I can’t say I’m thankful this happened to us. And I don’t even know if that’s a place I’m supposed to be some day. I just know I’m not there now. But I have still found blessings in a very difficult year.

We found a doctor that we love. We found her, because she was on-call on the Saturday morning that I went into triage for an “urgent” D&C. I switched my care to her almost immediately. She took me seriously, took action to get my body back on track and cares about us. She did a happy dance when she found out we were pregnant again. I am thankful for my doctor.

A friend stepped up to listen and ask questions, because she had suffered loss too. I was able to share my feelings, however surprising they were to me, and know she’d been there. She kept me sane and out of a dark place. I am thankful for my friend.

I now have a permanent position as a designer for a university that is family-friendly and flexible.
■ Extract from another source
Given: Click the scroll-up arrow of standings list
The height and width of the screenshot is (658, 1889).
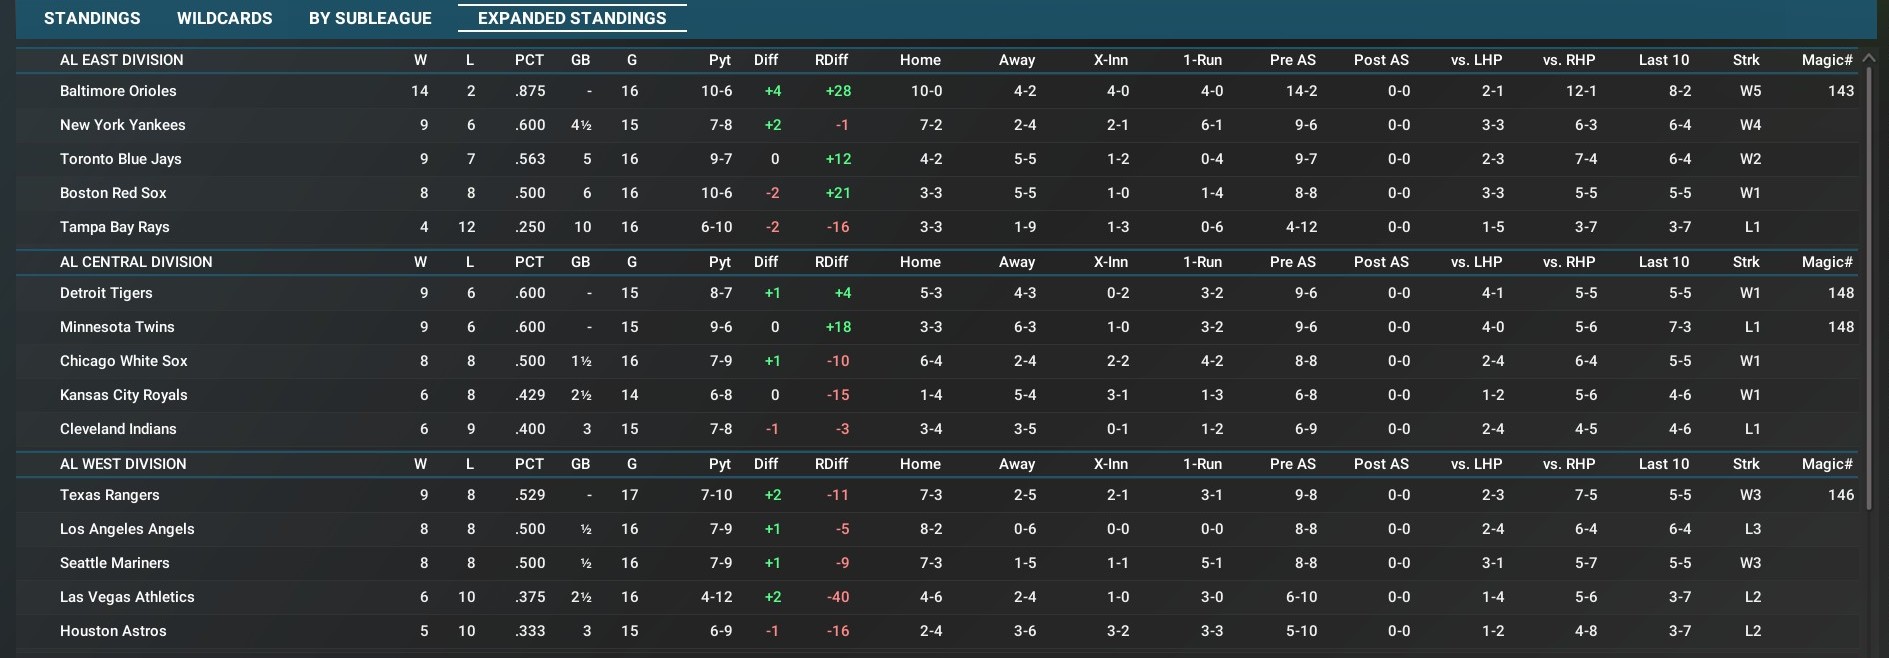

I love what I do and who I work with. The stress of finding permanent employment is lifted. I am thankful for my job.

I found the motivation to lose weight and meet major weight-loss goals. I am thankful for my health.

I found that in this tough time, Miles and I are not torn apart, but grow closer. I know I’m not alone in this hurting. I am thankful for my husband.

We’re almost 19 weeks pregnant. While not impossible, we most likely would not be having this baby now, if we just had a baby in June. I am thankful for my pregnancy.